**ANFORDERUNGEN:** Kannst du die Zeilen von der Zeile mit „Image resolution: width=1912“ bis zur Zeile mit „pyautogui.click(x=403, y=299)“ (beide eingeschlossen) neu schreiben und dabei „sidebar“ durch „navigation“ ersetzen, während alles andere unverändert bleibt? Lass die Bilder in deiner Antwort weg.

**DIE DATEN:**

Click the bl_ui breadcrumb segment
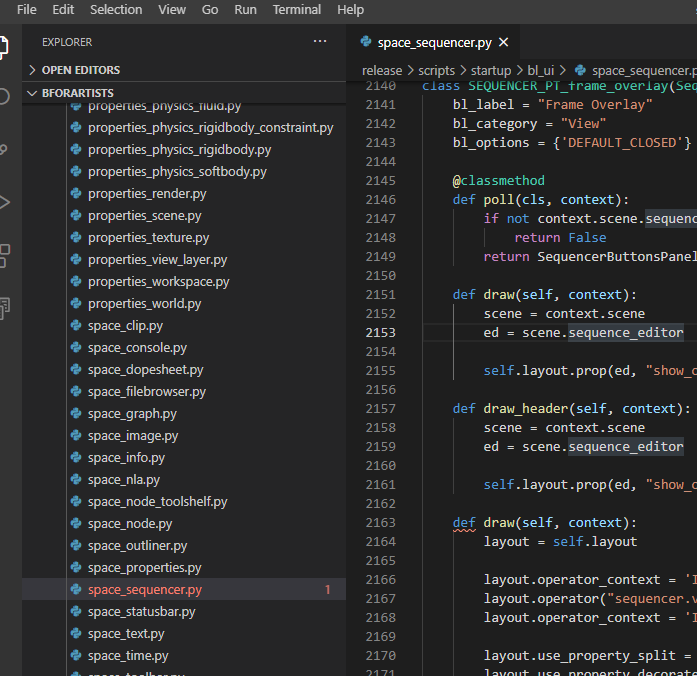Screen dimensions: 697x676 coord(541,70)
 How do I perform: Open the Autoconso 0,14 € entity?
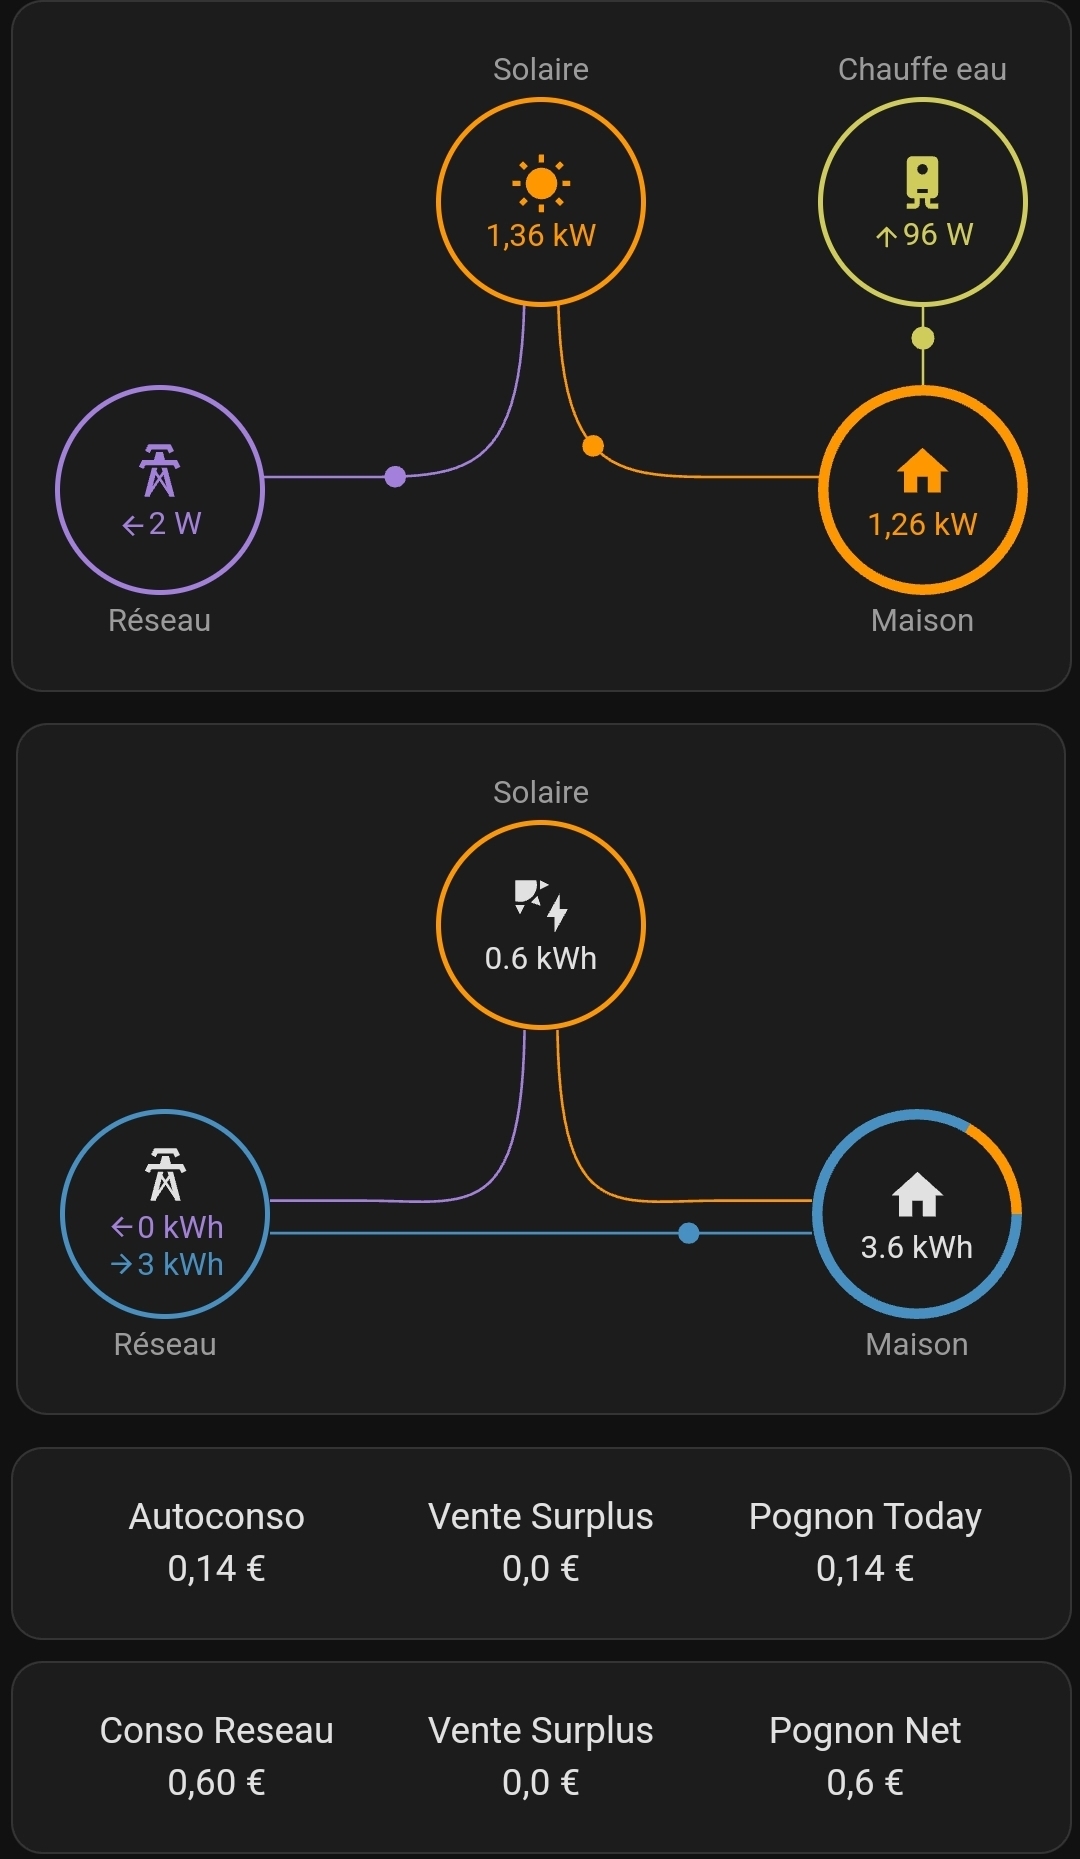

--

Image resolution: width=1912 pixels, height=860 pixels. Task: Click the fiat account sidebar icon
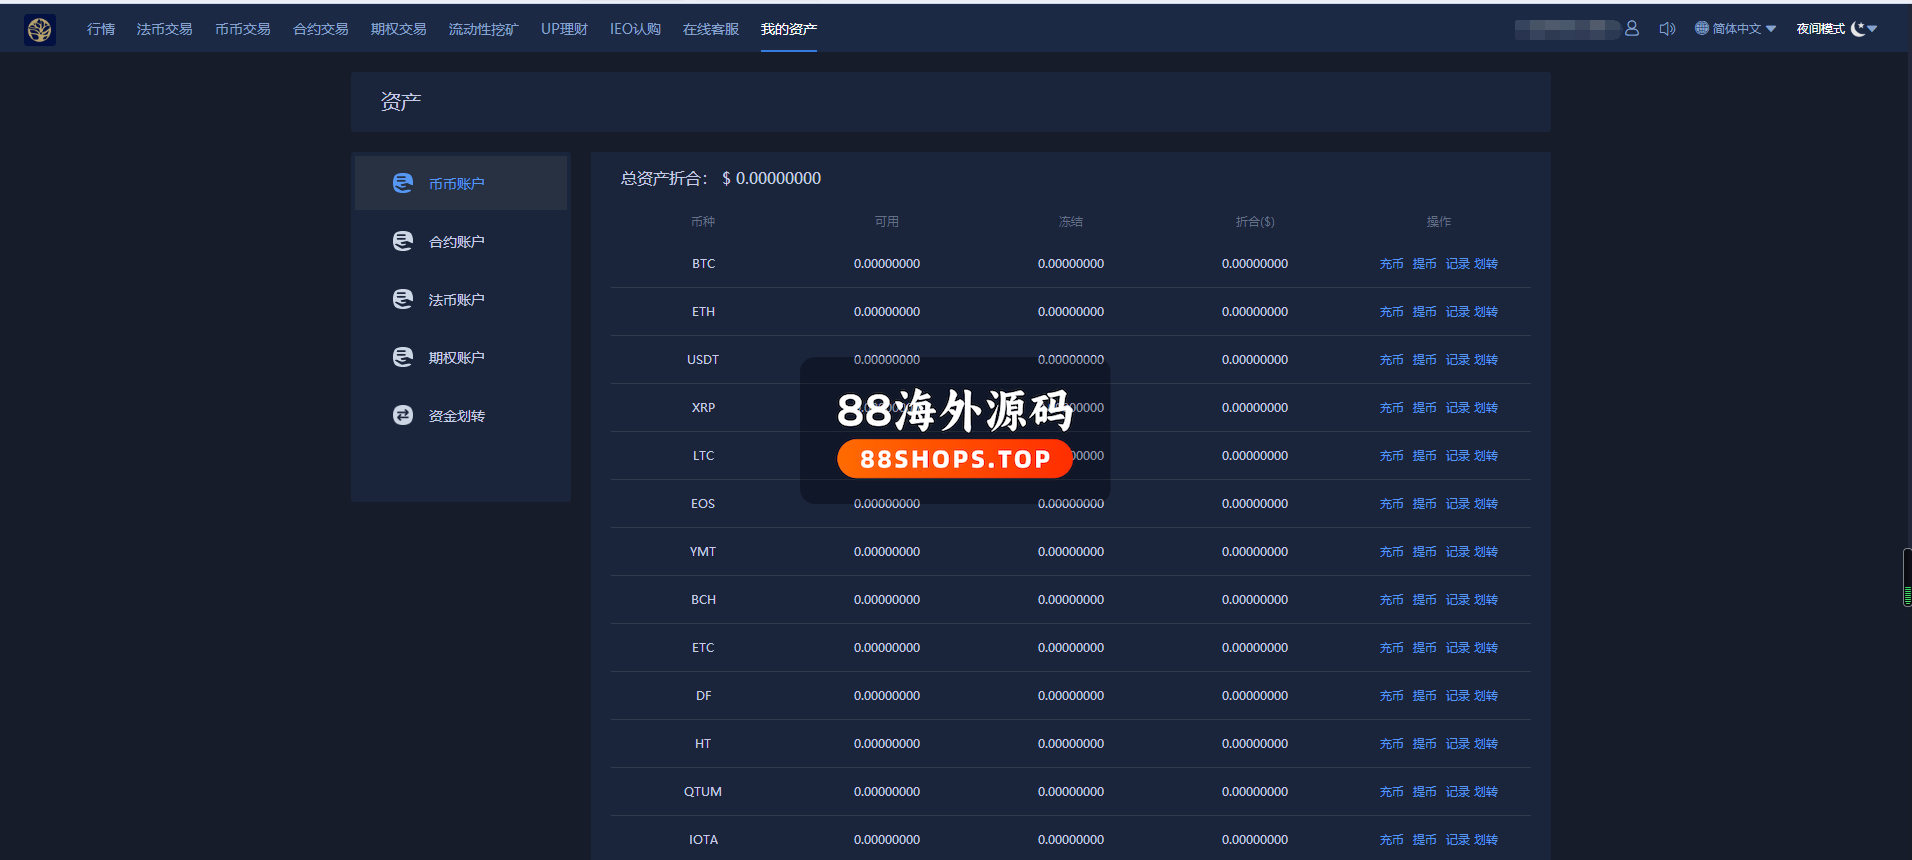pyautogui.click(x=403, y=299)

**LÖSUNG ZUR AUFGABE:**
Image resolution: width=1912 pixels, height=860 pixels. Task: Click the fiat account navigation icon
pyautogui.click(x=403, y=299)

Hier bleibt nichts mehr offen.